[Entries for locating text and elements]
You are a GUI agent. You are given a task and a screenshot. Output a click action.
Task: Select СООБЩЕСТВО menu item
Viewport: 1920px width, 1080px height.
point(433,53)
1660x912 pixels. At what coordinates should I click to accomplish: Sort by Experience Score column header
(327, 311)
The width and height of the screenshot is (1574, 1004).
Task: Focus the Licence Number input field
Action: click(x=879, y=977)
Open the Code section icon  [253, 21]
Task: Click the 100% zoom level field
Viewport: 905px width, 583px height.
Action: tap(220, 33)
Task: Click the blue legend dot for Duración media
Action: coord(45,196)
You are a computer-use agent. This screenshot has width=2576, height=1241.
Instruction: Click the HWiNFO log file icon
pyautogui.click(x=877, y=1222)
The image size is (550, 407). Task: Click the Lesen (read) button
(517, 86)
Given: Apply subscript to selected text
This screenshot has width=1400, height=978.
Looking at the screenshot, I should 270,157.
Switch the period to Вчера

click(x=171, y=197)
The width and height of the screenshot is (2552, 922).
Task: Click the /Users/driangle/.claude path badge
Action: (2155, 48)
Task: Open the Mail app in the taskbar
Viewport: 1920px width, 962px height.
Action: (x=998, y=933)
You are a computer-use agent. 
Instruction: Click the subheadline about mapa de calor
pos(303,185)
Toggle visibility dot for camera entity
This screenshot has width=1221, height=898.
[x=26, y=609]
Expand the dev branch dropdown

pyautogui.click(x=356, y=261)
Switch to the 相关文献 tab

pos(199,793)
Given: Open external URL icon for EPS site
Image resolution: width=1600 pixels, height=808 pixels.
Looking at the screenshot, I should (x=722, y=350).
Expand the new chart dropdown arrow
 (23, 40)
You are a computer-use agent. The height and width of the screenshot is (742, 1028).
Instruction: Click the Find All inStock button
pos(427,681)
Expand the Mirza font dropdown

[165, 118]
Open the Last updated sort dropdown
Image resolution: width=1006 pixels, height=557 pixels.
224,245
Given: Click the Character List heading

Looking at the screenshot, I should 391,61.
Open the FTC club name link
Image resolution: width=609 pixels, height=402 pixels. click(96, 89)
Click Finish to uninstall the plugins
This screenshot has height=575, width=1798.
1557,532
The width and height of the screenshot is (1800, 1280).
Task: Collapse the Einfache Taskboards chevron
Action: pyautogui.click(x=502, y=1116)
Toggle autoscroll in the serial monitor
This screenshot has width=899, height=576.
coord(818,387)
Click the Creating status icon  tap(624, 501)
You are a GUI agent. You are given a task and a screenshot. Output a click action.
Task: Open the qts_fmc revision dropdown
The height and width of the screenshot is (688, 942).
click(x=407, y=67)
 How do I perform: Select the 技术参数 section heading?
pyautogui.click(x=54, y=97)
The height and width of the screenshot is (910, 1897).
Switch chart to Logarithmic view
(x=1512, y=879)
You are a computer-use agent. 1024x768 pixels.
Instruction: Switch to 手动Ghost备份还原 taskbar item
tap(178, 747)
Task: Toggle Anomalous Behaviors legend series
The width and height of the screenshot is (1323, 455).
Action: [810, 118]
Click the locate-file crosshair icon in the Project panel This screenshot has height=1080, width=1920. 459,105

» The exercise
Reproduce everything in the data above from the line containing "1660x912 pixels. At" down to the line containing "Looking at the screenshot, I should 391,61.", with both of those lines included.

» Answer for this exercise
1660x912 pixels. At what coordinates should I click to accomplish: Sort by Experience Score column header
(327, 311)
The width and height of the screenshot is (1574, 1004).
Task: Focus the Licence Number input field
Action: click(x=879, y=977)
Open the Code section icon  [253, 21]
Task: Click the 100% zoom level field
Viewport: 905px width, 583px height.
Action: tap(220, 33)
Task: Click the blue legend dot for Duración media
Action: coord(45,196)
You are a computer-use agent. This screenshot has width=2576, height=1241.
Instruction: Click the HWiNFO log file icon
pyautogui.click(x=877, y=1222)
The image size is (550, 407). Task: Click the Lesen (read) button
(517, 86)
Given: Apply subscript to selected text
This screenshot has width=1400, height=978.
Looking at the screenshot, I should 270,157.
Switch the period to Вчера

click(x=171, y=197)
The width and height of the screenshot is (2552, 922).
Task: Click the /Users/driangle/.claude path badge
Action: (2155, 48)
Task: Open the Mail app in the taskbar
Viewport: 1920px width, 962px height.
Action: (x=998, y=933)
You are a computer-use agent. 
Instruction: Click the subheadline about mapa de calor
pos(303,185)
Toggle visibility dot for camera entity
This screenshot has width=1221, height=898.
[x=26, y=609]
Expand the dev branch dropdown

pyautogui.click(x=356, y=261)
Switch to the 相关文献 tab

pos(199,793)
Given: Open external URL icon for EPS site
Image resolution: width=1600 pixels, height=808 pixels.
Looking at the screenshot, I should (x=722, y=350).
Expand the new chart dropdown arrow
 (23, 40)
You are a computer-use agent. The height and width of the screenshot is (742, 1028).
Instruction: Click the Find All inStock button
pos(427,681)
Expand the Mirza font dropdown

[165, 118]
Open the Last updated sort dropdown
Image resolution: width=1006 pixels, height=557 pixels.
224,245
Given: Click the Character List heading

Looking at the screenshot, I should 391,61.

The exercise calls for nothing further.